Post-war Service and Retirement

After several years of retirement and literary work, Jomini resumed his post in the Russian army, and in about 1823 was made a full General. Thenceforward until his retirement in 1829 he was principally employed in the military education of the Tsarevich Nicholas (afterwards Emperor) and in the organization of the Russian staff college, which was opened in 1832 and bore its original name of the Nicholas Academy up to the October Revolution of 1917. In 1828 he was employed in the field in the Russo-Turkish War, and at the Siege of Varna he was awarded the Grand Cordon of the Alexander Order.

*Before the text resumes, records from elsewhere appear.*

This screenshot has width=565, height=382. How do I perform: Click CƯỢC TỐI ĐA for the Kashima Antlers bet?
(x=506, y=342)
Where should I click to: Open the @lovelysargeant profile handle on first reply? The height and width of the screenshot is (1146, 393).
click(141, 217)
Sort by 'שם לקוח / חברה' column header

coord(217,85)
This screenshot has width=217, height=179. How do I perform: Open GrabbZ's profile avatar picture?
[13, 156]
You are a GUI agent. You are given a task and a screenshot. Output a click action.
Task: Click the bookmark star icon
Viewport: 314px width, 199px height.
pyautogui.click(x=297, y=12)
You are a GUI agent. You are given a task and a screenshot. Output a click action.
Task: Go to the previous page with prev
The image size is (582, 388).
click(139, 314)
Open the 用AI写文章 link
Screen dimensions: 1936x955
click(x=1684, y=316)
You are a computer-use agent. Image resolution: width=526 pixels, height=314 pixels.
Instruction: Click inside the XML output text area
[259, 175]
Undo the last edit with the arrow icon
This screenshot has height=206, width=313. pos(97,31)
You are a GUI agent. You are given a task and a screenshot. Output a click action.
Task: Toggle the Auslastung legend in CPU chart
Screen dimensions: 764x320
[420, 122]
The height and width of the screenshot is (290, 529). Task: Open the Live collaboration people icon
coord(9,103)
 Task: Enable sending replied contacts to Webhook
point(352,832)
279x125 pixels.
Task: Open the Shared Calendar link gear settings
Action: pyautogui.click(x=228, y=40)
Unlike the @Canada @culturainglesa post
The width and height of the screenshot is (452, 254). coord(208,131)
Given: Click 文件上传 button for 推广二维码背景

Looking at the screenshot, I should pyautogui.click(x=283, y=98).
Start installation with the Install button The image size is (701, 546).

This was his last active service. In 1829 he settled in Brussels which served as his main place of residence for the next thirty years. In 1853, after trying without success to bring about a political understanding between France and Russia, Jomini was called to St Petersburg to act as a military adviser to the Tsar during the Crimean War. He returned to Brussels upon the conclusion of peace in 1856. Later he settled at Passy near Paris. He was busily employed up to the end of his life in writing treatises, pamphlets and open letters on subjects of military art and history. In 1859 he was asked by Napoleon III to furnish a plan of campaign for the Italian War. One of his last essays dealt with the Austro-Prussian War of 1866 and the influence of the breech-loading rifle. He died at Passy only a year before the Franco-Prussian War of 1870-71.